The financial accelerator will not fully mature into its later, more destructive phases in our next real estate boom since Wall Street is finally beginning to receive the recognition and restriction it deserves from the reregulation in progress. American International Group, Inc. (AIG) is the first to be made an example of as two of its subsidiary companies are being held liable for the improper loan packages they funded, bundled and sold at the height of the mid-2000s action. [For more information on the current media spotlight on AIG, see the April 2010 first tuesday article, Mortgage Bankers are liable for violation of fair lending laws by loan originators.]
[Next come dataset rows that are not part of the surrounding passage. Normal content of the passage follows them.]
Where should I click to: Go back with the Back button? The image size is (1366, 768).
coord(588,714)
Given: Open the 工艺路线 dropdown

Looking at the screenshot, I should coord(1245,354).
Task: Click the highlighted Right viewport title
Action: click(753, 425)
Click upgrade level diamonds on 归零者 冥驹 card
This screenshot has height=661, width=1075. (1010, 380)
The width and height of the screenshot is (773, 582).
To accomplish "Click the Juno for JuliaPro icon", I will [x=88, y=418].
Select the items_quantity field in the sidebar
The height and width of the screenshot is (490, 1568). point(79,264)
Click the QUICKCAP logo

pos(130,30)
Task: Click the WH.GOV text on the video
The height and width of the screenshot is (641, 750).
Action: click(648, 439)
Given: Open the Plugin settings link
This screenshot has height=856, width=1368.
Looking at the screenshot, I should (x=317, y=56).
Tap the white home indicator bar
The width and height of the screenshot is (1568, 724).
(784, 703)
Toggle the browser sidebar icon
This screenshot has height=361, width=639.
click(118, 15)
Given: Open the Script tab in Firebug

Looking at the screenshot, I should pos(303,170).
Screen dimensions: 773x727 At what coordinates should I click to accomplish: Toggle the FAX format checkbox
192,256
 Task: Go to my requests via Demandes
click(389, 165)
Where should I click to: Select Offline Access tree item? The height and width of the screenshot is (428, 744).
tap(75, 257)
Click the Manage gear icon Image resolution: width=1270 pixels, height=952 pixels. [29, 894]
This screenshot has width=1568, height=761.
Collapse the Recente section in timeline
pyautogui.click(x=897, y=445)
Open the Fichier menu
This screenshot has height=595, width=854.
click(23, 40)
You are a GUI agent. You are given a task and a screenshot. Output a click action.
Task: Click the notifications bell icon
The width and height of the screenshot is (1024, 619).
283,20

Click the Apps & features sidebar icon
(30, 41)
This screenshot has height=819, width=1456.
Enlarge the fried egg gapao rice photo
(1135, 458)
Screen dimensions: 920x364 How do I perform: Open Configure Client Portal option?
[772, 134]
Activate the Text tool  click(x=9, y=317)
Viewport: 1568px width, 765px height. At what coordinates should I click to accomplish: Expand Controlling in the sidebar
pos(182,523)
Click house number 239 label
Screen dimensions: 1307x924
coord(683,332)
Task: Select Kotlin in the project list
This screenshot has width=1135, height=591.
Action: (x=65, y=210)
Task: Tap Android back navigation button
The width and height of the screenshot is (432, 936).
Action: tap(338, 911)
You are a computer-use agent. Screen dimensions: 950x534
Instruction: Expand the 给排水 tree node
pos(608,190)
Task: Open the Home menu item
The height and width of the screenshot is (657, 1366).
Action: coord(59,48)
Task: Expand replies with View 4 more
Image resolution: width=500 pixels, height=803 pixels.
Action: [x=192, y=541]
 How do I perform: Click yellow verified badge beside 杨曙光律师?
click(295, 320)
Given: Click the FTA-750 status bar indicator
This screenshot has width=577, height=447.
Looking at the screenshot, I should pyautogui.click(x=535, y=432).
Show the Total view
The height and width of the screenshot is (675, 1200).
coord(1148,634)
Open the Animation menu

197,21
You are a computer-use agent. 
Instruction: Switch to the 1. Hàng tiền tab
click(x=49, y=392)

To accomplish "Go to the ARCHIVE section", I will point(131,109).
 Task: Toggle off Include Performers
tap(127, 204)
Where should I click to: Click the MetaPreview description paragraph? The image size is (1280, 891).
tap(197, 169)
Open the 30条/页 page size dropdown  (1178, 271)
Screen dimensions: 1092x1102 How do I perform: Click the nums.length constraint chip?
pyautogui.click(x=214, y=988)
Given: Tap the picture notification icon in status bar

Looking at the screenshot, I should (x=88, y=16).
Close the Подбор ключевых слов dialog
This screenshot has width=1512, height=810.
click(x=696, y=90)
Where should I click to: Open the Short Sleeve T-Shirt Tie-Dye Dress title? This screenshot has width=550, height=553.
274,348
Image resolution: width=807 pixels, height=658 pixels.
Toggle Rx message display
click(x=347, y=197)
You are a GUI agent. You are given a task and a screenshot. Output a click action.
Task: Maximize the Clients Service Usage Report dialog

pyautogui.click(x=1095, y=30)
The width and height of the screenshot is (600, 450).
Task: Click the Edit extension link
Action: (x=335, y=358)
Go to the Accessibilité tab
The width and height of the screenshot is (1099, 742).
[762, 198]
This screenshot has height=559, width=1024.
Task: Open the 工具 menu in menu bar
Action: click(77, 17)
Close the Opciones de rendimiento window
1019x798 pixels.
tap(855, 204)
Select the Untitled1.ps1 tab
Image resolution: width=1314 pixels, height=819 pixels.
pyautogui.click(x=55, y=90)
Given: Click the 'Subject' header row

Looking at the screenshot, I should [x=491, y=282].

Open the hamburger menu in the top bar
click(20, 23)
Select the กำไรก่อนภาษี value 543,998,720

In conjunction with government regulation on free-reigning Wall Street, America now has first-hand experience of what a recessionary period actually feels like. And the country will not forget this before 2025, as it tends to take a generation or so to forget and begin to repeat the mistakes of the past. Thus, any future housing bubble will be combated by government intervention at all levels — the Federal Reserve, treasury and regulatory agencies — and a California population well-educated by their current mortgage experience.

Predicting solvency for underwater homeowners by the end of this decade, however, is a result of fallacious reasoning. There is too much weighing down on any rise California home prices may enjoy beyond the ordinary rate of inflation. The state is currently experiencing a variety of price-restricting factors: a massive decline in California home ownership (from 59% to between 45 and 50%), a very modest increase in first-time homebuyers, a huge state-wide inventory of vacant apartments and single family residences (which is still growing) with an absorption rate running to 2017, the inability of lower-and mid-tiered homeowners to sell and relocate by buying a better quality home, a return to lending fundamentals requiring a 20% down payment and creditworthiness, an inevitable steady rise in mortgage rates now that the Federal Reserve has backed out of the mortgage lending market and the lack of jobs which are not at all likely to return to December 2007 peak numbers until 2016.

Given how this real estate crisis occurred, and what California is currently going through, the state’s homeowners who borrowed in the mid-2000s will not see solvency until the mid 2020’s. Only then will California begin to see prices return to peak 2006 figures.